Selon vous, quels sont les vrais enjeux du secteur du Global Business ?
Une des priorités est d’être le plus visible sur l’échiquier international. Il est important de démontrer que nous avons une juridiction transparente qui favorise des activités substantielles. Bien souvent, nous sommes critiqués de ne pas avoir ce genre d’activités, alors que ce n’est pas le cas. Nous imposons beaucoup de conditions. Une autre priorité est l’offre de produits innovants pour attirer d’autres types d’investissements. L’autre préemption est relative à la formation et au renforcement de capacité du capital humain. Quand il y a des nouveaux produits financiers, il nous faut des compétences pour pouvoir les gérer. Un autre élément à prendre en compte est le ‘brand’ de Maurice. C’est-à-dire, tout ce que le pays peut offrir à un investisseur, tous les atouts qu’on dispose et que les autres n’ont pas. C’est tout le package de la destination Maurice en tant que juridiction transparente et saine, et un style de vie convivial. Il nous faut aussi cibler d’autres pays où les investisseurs seront sensibles à notre offre. En ligne avec le Blue Print, l’IFC Delivery Unit, sous l’égide de mon ministre, surveille la mise en œuvre des recommandations de ce plan directeur.

Quels pays par exemple ?
Plusieurs pays d’Afrique peuvent utiliser notre juridiction pour investir sur le continent ou ailleurs. Les pays d’Europe et d’Asie représentent aussi un potentiel. J’ai demandé à ce qu’on identifie ces pays afin de mieux les cibler. Chaque coin du monde a ses propres spécificités et il nous faut les comprendre afin de saisir l’opportunité pour inciter leurs investisseurs de passer par Maurice.

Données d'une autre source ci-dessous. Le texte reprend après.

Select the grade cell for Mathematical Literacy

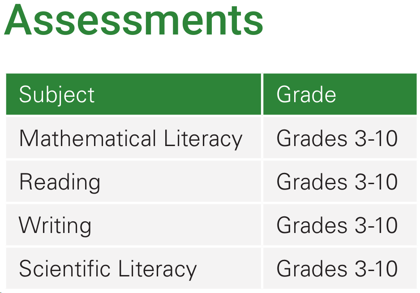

Êtes-vous satisfaits du travail de votre prédécesseur ?
Quand je constate ce qu’on a accompli ces derniers mois et comment on est arrivé à être respectueux face aux exigences du GAFI, ce n’est pas le travail d’une seule personne. C’est le résultat d’une équipe, des techniciens du ministère, des compétences de la Commission des services financiers, de l’Economic Development Board, entre autres. Il y a plusieurs équipes qui ont bossé dessus. Je ne vais pas ramener le résultat à une personne, mais il faut bâtir sur ce qu’il y a de positif et progresser.